Many other horror stories abound in my memory from seventh grade, but they are too numerous to tell at once. It was the year, though, that I began having nightmares. Really weird nightmares.

In my dreams, I was always at school. And I was always in my pajamas. And ALWAYS in bed. It wasn't my bed, however. More like a gurney, because it had wheels, so that I could push myself down hallways, down staircases (that part was exciting) and into my classrooms. I don't remember ever dreaming of the lunchroom, or the library, but in every dream, I was always late for class. My classmates would chant to me that I needed to HURRY, HURRY, HURRY, and then they would laugh uproariously.
########################################
= Exercises to complete =
1 > In the passage about seventh-grade nightmares, what did the classmates chant at the dreamer?
2 > Carry on the passage about seventh-grade nightmares from its final sentence, keeping the same first-person voice.

= Records supplied =
########################################
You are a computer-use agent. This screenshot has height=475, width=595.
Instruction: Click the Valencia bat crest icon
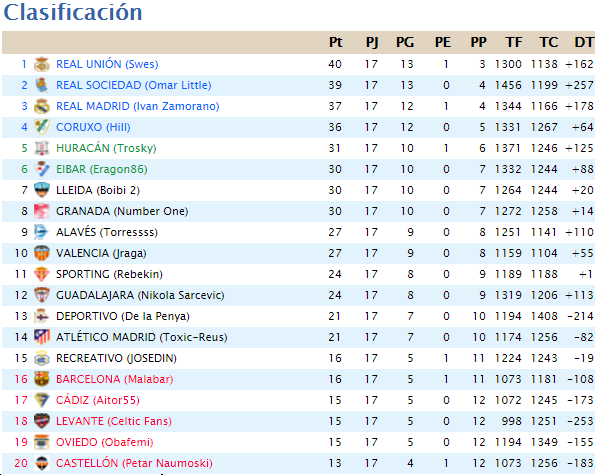point(42,253)
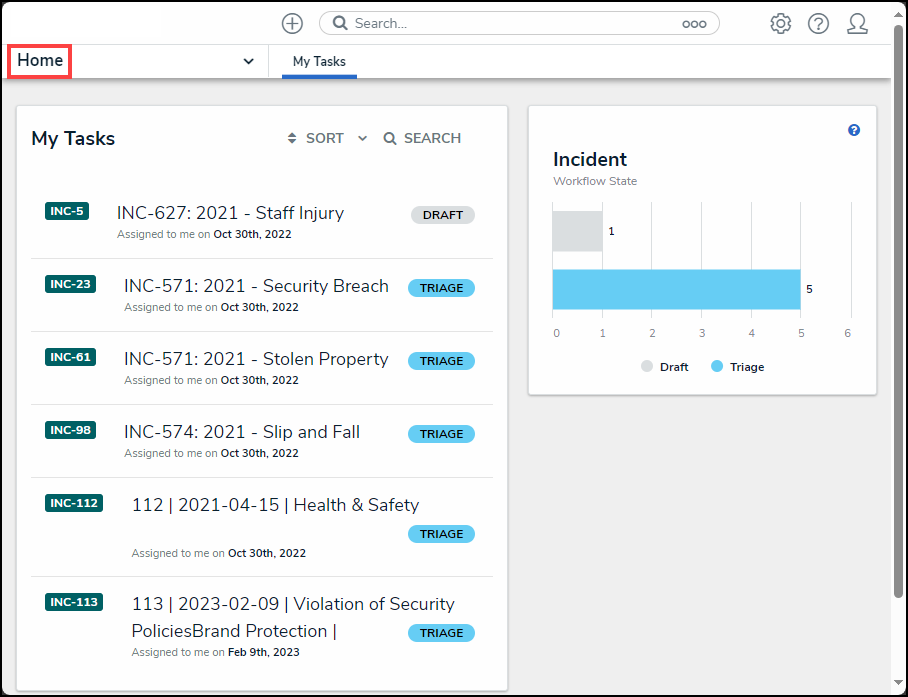Toggle the Draft legend item in chart
The height and width of the screenshot is (697, 908).
665,367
########################################
= Responses to the tasks =
1 > They chanted that the dreamer needed to HURRY, HURRY, HURRY.

2 >
That may seem like a harmless dream, but it was terrifying for me. The worst part of it was this: If I couldn't hurry fast enough, I would eventually rise from the bed and run to my classrooom. Seems harmless enough. But what would actually happen is that I would get up from my real bed and begin sleepwalking through the house. Sometimes I would run into a wall or a closed door. It was painful. And humiliating. And frightening. But it must have somehow been associated with my discomfort and unfamiliarity with seventh grade, because the dreams eventually stopped.

I'm hopeful that my son's experience with seventh grade is a lot better than mine. I know if I could go back in time and replay a part of my life, that would not be a period I would choose.

What about you? Any horror stories from seventh grade? I would love to hear them.

HAPPY READING!

Cordelia



9 comments:

Sharon Ledwith said...

I think I can see another book materialize out of this post, Cordelia! Teachers were so different back in the day (60s and 70s), and had the power to wield the dreaded strap. But my grade seven teacher was a gem, and I immortalized her in my book because of that! Now grade eight, that's another story...

Cordelia Dinsmore said...

Hey, Sharon,

Actually, most of my teachers that year were at least okay. Some were a bit scary, but I was afraid of everything back then.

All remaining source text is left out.